Perché per il cristiano è importante l’eutrapelia (divertimento con cordialità)?

“Perché se la bellezza, quale piacevolissima opportunità, può salvare il mondo, tanto più ai giorni nostri lo può la gioia, gioia che può nascere da un sano umorismo, come spiega Paolo Gulisano nella presentazione. Ed ecco perché ho chiesto a un comico di professione, il mio amico Enrico Beruschi, qualche parola di congedo. In definitiva, la mia tesi è questa: è l’umorismo che salverà il mondo, perché capace mediante un sorriso di far mettere in moto il cervello senza che uno si prenda troppo sul serio”.

Quale Chiesa emerge dalle lettere di don Augusto?

“Don Augusto ama profondamente la Chiesa, ma ci ricorda che non è una creazione dell’uomo, anche se ciò non vuol dire che non abbia una componente umana. La Chiesa è un’istituzione divino-umana: ‘umana’ perché ne fanno parte gli uomini, ma ‘divina’ perché questi uomini trovano la salvezza, cioè il senso della loro esistenza, in Gesù Cristo (qui il compito di ‘conformarsi’, cioè diventare come lui).

Don Augusto, allora, non vuole esprimere la ‘sua’ visione delle cose, ma vuole capire cosa il Signore realmente rivela a ogni battezzato. In una parola, rubata a papa Benedetto XVI: ‘non è di una Chiesa più umana che abbiamo bisogno, bensì di una Chiesa più divina; solo allora essa sarà anche veramente umana’”.

Come si può rimanere liberi e fedeli?

“Le storture, le ingiustizie, gli errori fanno parte della vita di ciascuno. L’importante è saperle riconoscere, e quando uno si rende conto di aver sbagliato non serve trovare facili autogiustificazioni, ma basta chiedere perdono, che è davvero l’unica cosa liberante.
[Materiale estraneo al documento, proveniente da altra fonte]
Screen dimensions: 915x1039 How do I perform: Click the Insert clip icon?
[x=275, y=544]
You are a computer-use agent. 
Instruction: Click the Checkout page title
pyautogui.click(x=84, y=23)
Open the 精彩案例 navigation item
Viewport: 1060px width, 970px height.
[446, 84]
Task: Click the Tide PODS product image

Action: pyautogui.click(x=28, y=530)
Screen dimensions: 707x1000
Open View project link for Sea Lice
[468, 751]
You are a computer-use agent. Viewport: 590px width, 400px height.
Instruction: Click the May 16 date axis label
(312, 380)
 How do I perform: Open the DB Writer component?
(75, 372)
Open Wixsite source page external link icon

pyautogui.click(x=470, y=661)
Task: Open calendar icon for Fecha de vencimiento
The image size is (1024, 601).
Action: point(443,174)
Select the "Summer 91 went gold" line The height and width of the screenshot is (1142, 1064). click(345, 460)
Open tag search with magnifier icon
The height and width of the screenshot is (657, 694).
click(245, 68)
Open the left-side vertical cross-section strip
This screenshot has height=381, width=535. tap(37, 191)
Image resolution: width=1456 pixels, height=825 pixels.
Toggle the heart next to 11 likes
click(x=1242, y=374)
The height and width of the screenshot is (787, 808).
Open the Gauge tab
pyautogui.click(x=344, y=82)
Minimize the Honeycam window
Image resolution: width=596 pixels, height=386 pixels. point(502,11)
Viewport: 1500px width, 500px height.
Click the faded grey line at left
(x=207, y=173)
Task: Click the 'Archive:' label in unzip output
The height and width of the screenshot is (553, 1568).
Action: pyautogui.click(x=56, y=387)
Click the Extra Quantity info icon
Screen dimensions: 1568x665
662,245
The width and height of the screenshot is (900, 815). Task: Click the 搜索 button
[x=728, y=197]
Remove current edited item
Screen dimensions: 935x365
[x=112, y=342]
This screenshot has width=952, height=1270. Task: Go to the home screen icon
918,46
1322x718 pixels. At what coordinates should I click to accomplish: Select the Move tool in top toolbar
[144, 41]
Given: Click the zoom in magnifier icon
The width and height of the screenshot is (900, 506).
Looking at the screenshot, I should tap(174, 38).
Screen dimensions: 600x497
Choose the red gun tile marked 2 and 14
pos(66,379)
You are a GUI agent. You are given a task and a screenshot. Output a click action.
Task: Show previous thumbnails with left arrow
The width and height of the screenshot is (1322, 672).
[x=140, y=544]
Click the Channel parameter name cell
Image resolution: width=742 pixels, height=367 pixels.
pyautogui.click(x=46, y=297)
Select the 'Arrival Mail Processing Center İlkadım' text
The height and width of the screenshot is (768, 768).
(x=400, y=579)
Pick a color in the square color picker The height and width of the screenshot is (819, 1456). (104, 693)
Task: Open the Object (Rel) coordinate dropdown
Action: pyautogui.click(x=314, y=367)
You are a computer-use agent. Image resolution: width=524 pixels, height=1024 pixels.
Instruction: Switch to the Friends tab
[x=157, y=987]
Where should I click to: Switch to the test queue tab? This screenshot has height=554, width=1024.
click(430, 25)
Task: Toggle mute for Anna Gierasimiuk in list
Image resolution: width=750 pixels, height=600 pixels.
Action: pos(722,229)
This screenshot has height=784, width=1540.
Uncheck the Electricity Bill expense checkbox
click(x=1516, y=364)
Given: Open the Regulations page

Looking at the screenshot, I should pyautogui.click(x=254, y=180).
Quando, invece, si soffre il male causato da elementi esterni, è il momento in cui la fede si deve fare forte, perché ci si rende conto che è necessario affidarsi a Qualcuno.

La fede non è qualcosa di irragionevole, ma ciò che permette di guardare meglio la realtà, perché lo fa dalla prospettiva di Dio. E ritorniamo all’umorismo, che se non è sufficientemente irrorato di pietà non è tale e che consiste (secondo un cardinale umorista come Biffi) nell’ ‘amare appassionatamente tutte le creature senza identificare mai nessuna di esse con il loro Creatore’. Ecco la libertà che include la fedeltà”.

Quale Chiesa sarà dopo la conclusione di questa pandemia?

“E’ bastato un virus sconosciuto per ridimensionarci e farci capire quanto piccoli siamo anche se ci crediamo onnipotenti, sbagliando. Per questo dobbiamo ripensare e subito al funzionalismo nella Chiesa. Una Chiesa di funzionari è in lenta, ma costante agonia. Al posto di cercare cose stravaganti, pensiamo all’essenziale e al sacro”.